As Dunlop noted, squash has no Olympic bounce from which to benefit. Yet a quick visit to Dunblane Sports Club, the aforementioned spill-over venue, confirmed that, at a time when most sports are struggling to convert primary school participants into secondary school competitors, there was no shortage of teenage involvement in this under-19 event.

In short, profile may help sports to gain interest – the same club which so recently played host to Andy Murray's homecoming apparently now has more junior members than seniors – but it is the hard work of administrators with vision that will provide the real legacy, Olympic, Commonwealth or otherwise.

"Interestingly we are a sport that has hitherto hardly registered in our state schools, yet as we roll out our new formats designed for Scottish primary and secondary schools and start to engage with the active schools networks and sports development staff in the local authorities, awareness and demand for our sports will only rise further," observed Dunlop.

"We recognise that our kids have a choice. Many of them play other sports and at a high level, but I think they realise that squash helps them in their other sports."

As the wailing and gnashing of teeth about the state of our national game of football continues, there is an important point to absorb here.

Dunlop, a former SFA executive, notes that the late, great Davie Cooper was a high-class squash player and believes the nature of the sport helped his football.

Not for the first time, I point out that, until the football fraternity stops insisting on addressing their sport's problems at the expense of all else, often very aggressively, we will not recreate the sporting culture in this country that will let us prosper on the sports field in anything other than isolated, individual cases.

How smug must Gloucester rugby club's owners be feeling right now?

Just six months ago, they were threatening legal action against Sale Sharks when Bryan Redpath quit the West Country club amid reports that he was set to return to Lancashire where he spent an important chunk of his playing career.

Lo and behold Redpath soon signed a four-year deal with Sale. The outcome? Gloucester, under Nigel Davies' leadership, are second in the Aviva Premiership, while Redpath has just been removed from his post as director of rugby following the Sharks' worst run of Premiership defeats. Be careful what you wish for.

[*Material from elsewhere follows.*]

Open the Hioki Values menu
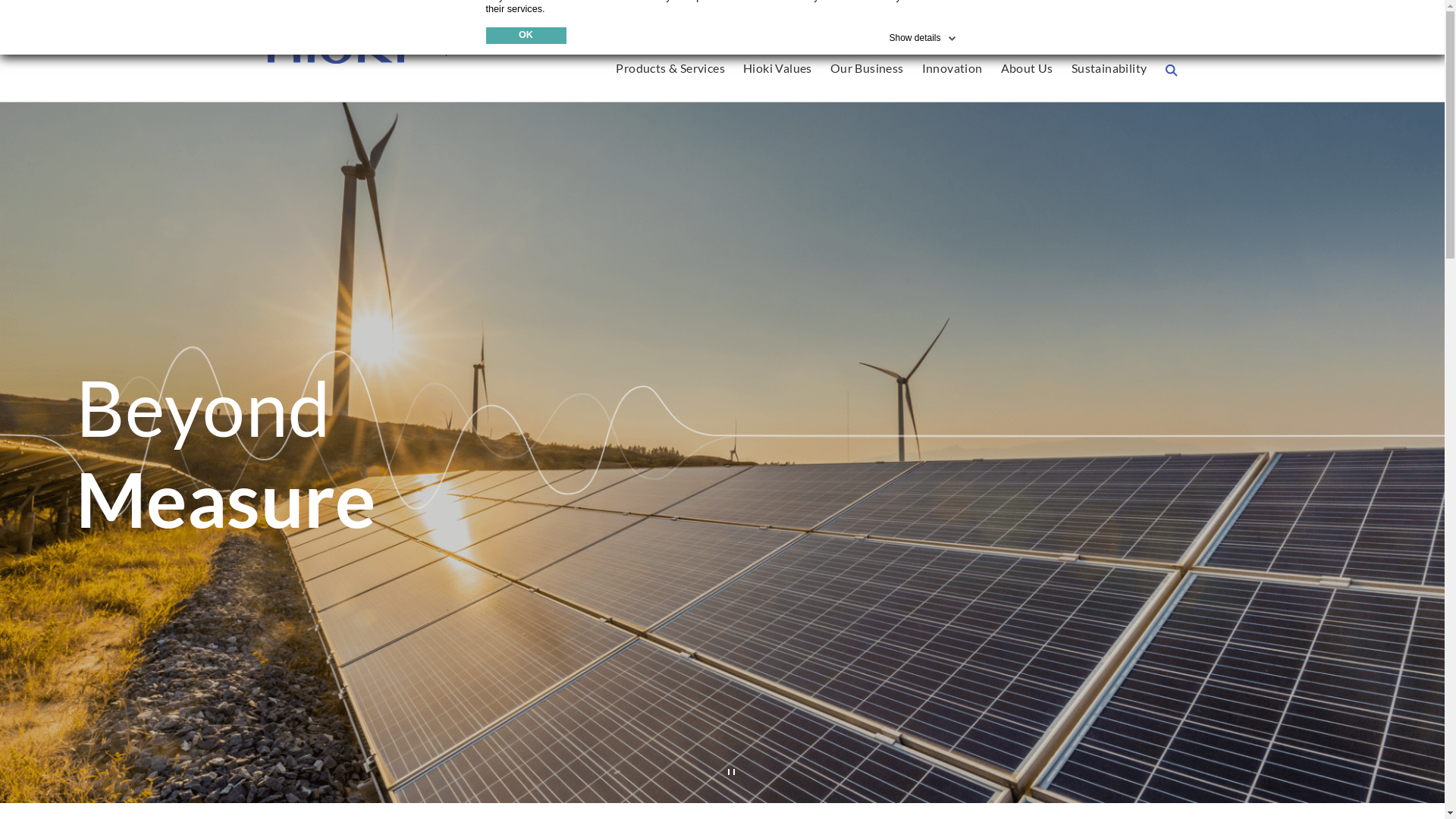pos(777,68)
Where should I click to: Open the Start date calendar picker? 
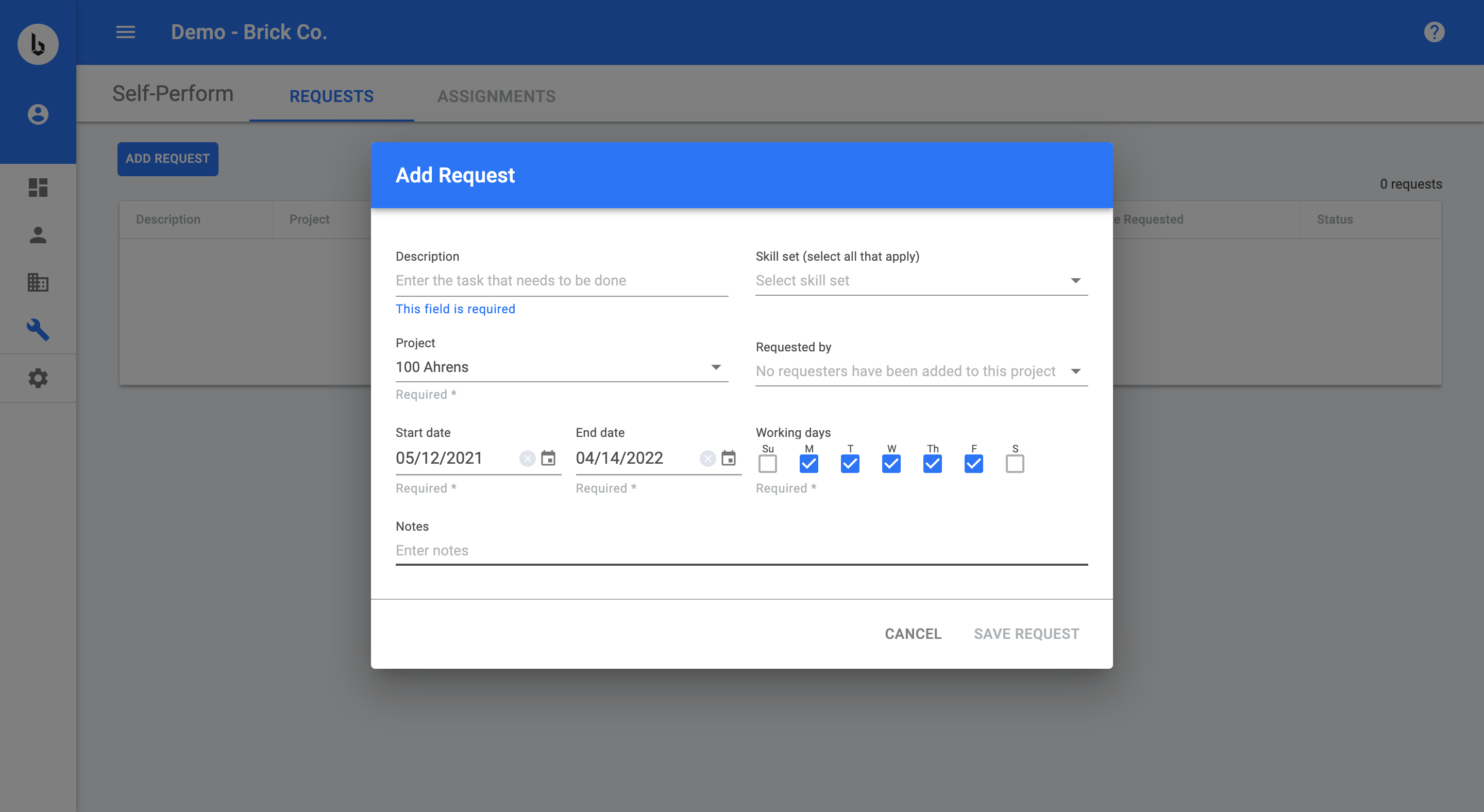pos(548,458)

On which note, what of Richie Gray whose move to Sale this summer mystified all bar the player himself and a handful of advisers? The lock's talent is such that decent displays for Scotland this season will still surely earn him a place on the British & Irish Lions tour next summer.

Unlike Glasgow Warriors, the club he left, Sale have at least registered a Heineken Cup win this season, but you cannot help but feel that it would still be more fun to be at Scotstoun this week aiming for a club record sixth successive league win.

The irony seemed to pass Mark Dodson by as he delivered his complaint about England's Premiership clubs engaging in "selective leakage" in their battle over the future of the Heineken Cup to a group of hand-picked Scottish journalists.

Invitations from the SRU chief executive to a gathering at a plush room overlooking St Andrews Old Course were, we had been told, "personal and not transferable": surely the definition of selectivity.

Hard, too, to understand why, if they wanted to ensure that their message is openly and fairly distributed, they would insist on that clause, unless, of course, they are seeking to indicate that there are circumstances under which some may not be invited to such gatherings in future.

The SRU has previous on this under another regime, once having withheld an invitation from this correspondent to a briefing hosted by the former chief executive Gordon McKie. When I turned up anyway, they did not seek to eject me, but my, what a stushie followed.

That was then, though and this is now, so we must assume that, far from seeking to use invitations as weapons, Mr Dodson just likes the look of a few media types in particular, and be grateful for it.

Not too grateful, though, since I was, dear reader, all too conscious that, albeit we were told the SRU debt is now only around £13m, these are difficult times so I chose only a sliver of fish, a few chips and a hefty helping of parmesan-sprinkled rocket from the buffet provided.

Others did indulge more enthusiastically by ploughing into the dessert, but that is a matter for their consciences.

As someone – almost – once said: "Let them eat their cake."